Average-case analysis was first introduced to overcome the limitations of worst-case analysis. However, the resulting average-case complexity depends heavily on the probability distribution that is chosen over the input. The actual inputs and distribution of inputs may be different in practice from the assumptions made during the analysis: a random input may be very unlike a typical input. Because of this choice of data model, a theoretical average-case result might say little about practical performance of the algorithm.
Smoothed analysis generalizes both worst-case and average-case analysis and inherits strengths of both. It is intended to be much more general than average-case complexity, while still allowing low complexity bounds to be proven.
History
ACM and the European Association for Theoretical Computer Science awarded the 2008 Gödel Prize to Daniel Spielman and Shanghua Teng for developing smoothed analysis. The name Smoothed Analysis was coined by Alan Edelman.[1] In 2010 Spielman received the Nevanlinna Prize for developing smoothed analysis. Spielman and Teng's JACM paper "Smoothed analysis of algorithms: Why the simplex algorithm usually takes polynomial time" was also one of the three winners of the 2009 Fulkerson Prize sponsored jointly by the Mathematical Programming Society (MPS) and the American Mathematical Society (AMS).
Examples
Simplex algorithm for linear programming
The simplex algorithm is a very efficient algorithm in practice, and it is one of the dominant algorithms for linear programming in practice. On practical problems, the number of steps taken by the algorithm is linear in the number of variables and constraints.[3][4] Yet in the theoretical worst case it takes exponentially many steps for most successfully analyzed pivot rules. This was one of the main motivations for developing smoothed analysis.[5]
For the perturbation model, we assume that the input data is perturbed by noise from a Gaussian distribution. For normalization purposes, we assume the unperturbed data [math]\displaystyle{ \bar{\mathbf A} \in \mathbb{R}^{n\times d}, \bar{\mathbf b} \in \mathbb{R}^n, \mathbf c \in \mathbb{R}^d }[/math] satisfies [math]\displaystyle{ \|(\bar{\mathbf a}_i, \bar{b}_i)\|_2 \leq 1 }[/math] for all rows [math]\displaystyle{ (\bar{\mathbf a}_i, \bar{b}_i) }[/math] of the matrix [math]\displaystyle{ (\bar{\mathbf A}, \bar{\mathbf b}). }[/math] The noise [math]\displaystyle{ (\hat{\mathbf A}, \hat{\mathbf b}) }[/math] has independent entries sampled from a Gaussian distribution with mean [math]\displaystyle{ 0 }[/math] and standard deviation [math]\displaystyle{ \sigma }[/math]. We set [math]\displaystyle{ \mathbf A = \bar{\mathbf A} + \hat{\mathbf A}, \mathbf b = \bar{\mathbf b} + \hat{\mathbf b} }[/math]. The smoothed input data consists of the linear program
- maximize
- [math]\displaystyle{ \mathbf{c^T} \cdot \mathbf{x} }[/math]
- subject to
- [math]\displaystyle{ \mathbf A \mathbf{x} \leq \mathbf b }[/math].
If the running time of our algorithm on data [math]\displaystyle{ \mathbf A, \mathbf b, \mathbf c }[/math] is given by [math]\displaystyle{ T(\mathbf A, \mathbf b,\mathbf c) }[/math] then the smoothed complexity of the simplex method is[6]
- [math]\displaystyle{ C_s(n,d,\sigma) := \max_{\bar{\mathbf A}, \bar{\mathbf b}, \mathbf c} ~ \mathbb{E}_{\hat{\mathbf A},\hat{\mathbf b}}[T(\bar{\mathbf A} + \hat{\mathbf A}, \bar{\mathbf b} + \hat{\mathbf b}, \mathbf c)] = {\rm poly}(d,\log n, \sigma^{-1}). }[/math]
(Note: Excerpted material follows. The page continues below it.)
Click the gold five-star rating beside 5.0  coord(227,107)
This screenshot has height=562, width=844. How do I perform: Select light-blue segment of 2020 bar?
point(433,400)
This bound holds for a specific pivot rule called the shadow vertex rule. The shadow vertex rule is slower than more commonly used pivot rules such as Dantzig's rule or the steepest edge rule[7] but it has properties that make it very well-suited to probabilistic analysis.[8]
Local search for combinatorial optimization
A number of local search algorithms have bad worst-case running times but perform well in practice.[9]
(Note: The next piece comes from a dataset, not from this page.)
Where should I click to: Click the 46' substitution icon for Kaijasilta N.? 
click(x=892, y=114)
One example is the 2-opt heuristic for the traveling salesman problem. It can take exponentially many iterations until it finds a locally optimal solution, although in practice the running time is subquadratic in the number of vertices.[10] The approximation ratio, which is the ratio between the length of the output of the algorithm and the length of the optimal solution, tends to be good in practice but can also be bad in the theoretical worst case.
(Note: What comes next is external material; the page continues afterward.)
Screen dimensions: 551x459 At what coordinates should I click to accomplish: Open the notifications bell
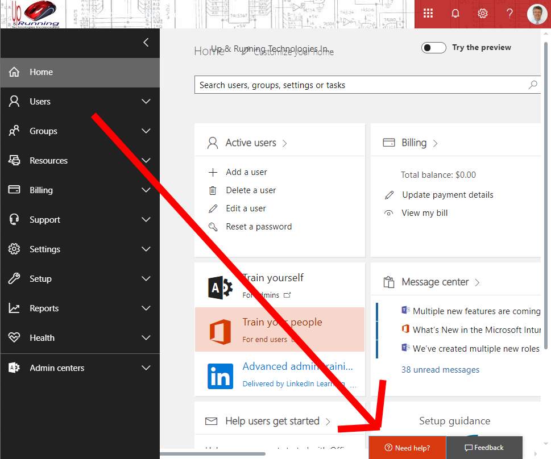[x=455, y=14]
One class of problem instances can be given by [math]\displaystyle{ n }[/math] points in the box [math]\displaystyle{ [0,1]^d }[/math], where their pairwise distances come from a norm. Already in two dimensions, the 2-opt heuristic might take exponentially many iterations until finding a local optimum. In this setting, one can analyze the perturbation model where the vertices [math]\displaystyle{ v_1,\dots,v_n }[/math] are independently sampled according to probability distributions with probability density function [math]\displaystyle{ f_1,\dots,f_n : [0,1]^d \rightarrow [0,\theta] }[/math]. For [math]\displaystyle{ \theta = 1 }[/math], the points are uniformly distributed. When [math]\displaystyle{ \theta \gt 1 }[/math] is big, the adversary has more ability to increase the likelihood of hard problem instances. In this perturbation model, the expected number of iterations of the 2-opt heuristic, as well as the approximation ratios of resulting output, are bounded by polynomial functions of [math]\displaystyle{ n }[/math] and [math]\displaystyle{ \theta }[/math].[10]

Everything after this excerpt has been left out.